What is microblogging?
A service that allows users to publish brief text messages, usually no more than 140 characters, with links to other Web sites, photos or videos.

Why microblog?

  • Allows you to share a link to the article you’ve written.
  • Your content will get read much quicker.
  • Connects you with other journalists and readers.

Why is community important?

  • Response and reaction is the WHOLE point of microblogging!
  • The biggest benefit of microblogging is learning about your audience.
  • Invite your audiences to work with you.
  • Your audiences could help you look for leads, find background or other information on a particular subject/event.

80-20 Rule.
Use 80 percent of your posts to add something of value to the community and the other 20 percent can be used for self-promotion (links to your other articles, blogs, etc.)

Ambient awareness or ambient intimacy: the ability to maintain a constant connection with others without a direct communication tool like phone or e-mail; allows for one-to-many communication

The emergency of the “Real-Time Web.”

  • It allows readers to know what is happening right now.
  • Users on a scene can start spreading the word immediately.
  • Countless news stories break first on Twitter.

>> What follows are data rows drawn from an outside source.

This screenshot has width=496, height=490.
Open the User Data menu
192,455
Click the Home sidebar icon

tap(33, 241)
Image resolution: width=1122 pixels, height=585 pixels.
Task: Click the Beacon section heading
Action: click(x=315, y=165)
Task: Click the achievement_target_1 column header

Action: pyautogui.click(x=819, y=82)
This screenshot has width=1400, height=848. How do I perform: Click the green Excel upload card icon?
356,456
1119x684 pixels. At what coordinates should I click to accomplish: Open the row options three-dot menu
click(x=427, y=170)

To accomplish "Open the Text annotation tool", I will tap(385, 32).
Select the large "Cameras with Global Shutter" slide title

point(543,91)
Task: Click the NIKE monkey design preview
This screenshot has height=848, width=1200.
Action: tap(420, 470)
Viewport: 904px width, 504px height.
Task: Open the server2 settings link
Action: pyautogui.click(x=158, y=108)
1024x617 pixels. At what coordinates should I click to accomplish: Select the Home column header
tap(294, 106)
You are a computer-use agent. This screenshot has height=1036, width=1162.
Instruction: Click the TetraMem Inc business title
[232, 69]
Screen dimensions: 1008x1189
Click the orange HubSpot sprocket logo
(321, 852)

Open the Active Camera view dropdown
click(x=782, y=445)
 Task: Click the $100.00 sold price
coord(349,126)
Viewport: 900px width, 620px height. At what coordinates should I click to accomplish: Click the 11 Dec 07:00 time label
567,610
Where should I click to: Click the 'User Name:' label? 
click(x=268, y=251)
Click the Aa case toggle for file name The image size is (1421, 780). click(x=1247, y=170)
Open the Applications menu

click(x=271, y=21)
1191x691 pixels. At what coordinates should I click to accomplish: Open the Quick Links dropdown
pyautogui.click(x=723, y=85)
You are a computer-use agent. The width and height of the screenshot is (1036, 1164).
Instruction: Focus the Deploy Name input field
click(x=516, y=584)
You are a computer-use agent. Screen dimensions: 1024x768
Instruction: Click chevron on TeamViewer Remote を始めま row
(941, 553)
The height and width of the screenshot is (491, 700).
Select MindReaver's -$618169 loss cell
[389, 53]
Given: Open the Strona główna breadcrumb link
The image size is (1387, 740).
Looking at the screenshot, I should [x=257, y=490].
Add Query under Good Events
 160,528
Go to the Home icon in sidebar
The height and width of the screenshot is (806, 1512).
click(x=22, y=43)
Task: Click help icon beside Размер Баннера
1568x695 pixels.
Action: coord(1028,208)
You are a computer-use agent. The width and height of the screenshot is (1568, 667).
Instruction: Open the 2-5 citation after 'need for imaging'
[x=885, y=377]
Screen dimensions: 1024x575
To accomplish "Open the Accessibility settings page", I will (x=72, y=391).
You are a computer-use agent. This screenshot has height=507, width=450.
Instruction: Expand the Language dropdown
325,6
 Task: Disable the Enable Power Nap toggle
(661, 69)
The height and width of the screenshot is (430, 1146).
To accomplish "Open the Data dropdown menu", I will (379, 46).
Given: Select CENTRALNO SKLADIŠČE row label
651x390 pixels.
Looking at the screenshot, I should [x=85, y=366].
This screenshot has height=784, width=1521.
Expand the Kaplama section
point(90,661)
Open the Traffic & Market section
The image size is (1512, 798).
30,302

Advice to journalist students…

  • “One great thing about Twitter — and this is why it is so useful to student journalists — is that after a while it trains you to look for interesting things around you (and think how you can communicate that in 140 characters,” said Bradshaw, a journalism lecturer in Birmingham, England.
  • “The opportunity of social media is important to younger journalists just starting out. News companies expect that interns and fresh-out-of-college new hires will possess a proficiency in social media. In fact, proficiency with new technology can help you land your first job” Briggs said.

Mandy Jenkins, Social Media Editor of, visited our class on Feb. 10, to discuss the importance of social media networks in one’s professional and personal life.

Jenkin’s advices:

  • Build a blog to reach a lot of people.
  • You should do personal work to get yourself hired.
  • Interact and connect with others – get your name out there!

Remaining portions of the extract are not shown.